(WORK ORDER): After finding the line that contains "Task: Click the vertical scrollbar thumb", reproduce it and each line below it through the end of the listing, exactly, with nothing added.

(EXTRACTED ENTRIES):
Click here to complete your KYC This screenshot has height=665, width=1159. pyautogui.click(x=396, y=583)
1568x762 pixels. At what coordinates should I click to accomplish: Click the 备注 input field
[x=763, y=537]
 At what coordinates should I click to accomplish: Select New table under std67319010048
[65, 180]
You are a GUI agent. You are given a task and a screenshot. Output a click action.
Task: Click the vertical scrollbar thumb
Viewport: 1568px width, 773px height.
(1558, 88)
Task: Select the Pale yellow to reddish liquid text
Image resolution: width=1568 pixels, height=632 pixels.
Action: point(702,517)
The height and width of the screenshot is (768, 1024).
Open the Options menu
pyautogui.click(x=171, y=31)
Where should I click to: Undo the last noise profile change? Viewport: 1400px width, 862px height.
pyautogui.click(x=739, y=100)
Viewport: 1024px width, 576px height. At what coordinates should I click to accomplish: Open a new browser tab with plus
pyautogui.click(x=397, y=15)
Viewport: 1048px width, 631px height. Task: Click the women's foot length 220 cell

(SOLUTION):
Task: Click the vertical scrollbar thumb
Viewport: 1568px width, 773px height.
(1558, 88)
Task: Select the Pale yellow to reddish liquid text
Image resolution: width=1568 pixels, height=632 pixels.
Action: point(702,517)
The height and width of the screenshot is (768, 1024).
Open the Options menu
pyautogui.click(x=171, y=31)
Where should I click to: Undo the last noise profile change? Viewport: 1400px width, 862px height.
pyautogui.click(x=739, y=100)
Viewport: 1024px width, 576px height. At what coordinates should I click to accomplish: Open a new browser tab with plus
pyautogui.click(x=397, y=15)
Viewport: 1048px width, 631px height. Task: Click the women's foot length 220 cell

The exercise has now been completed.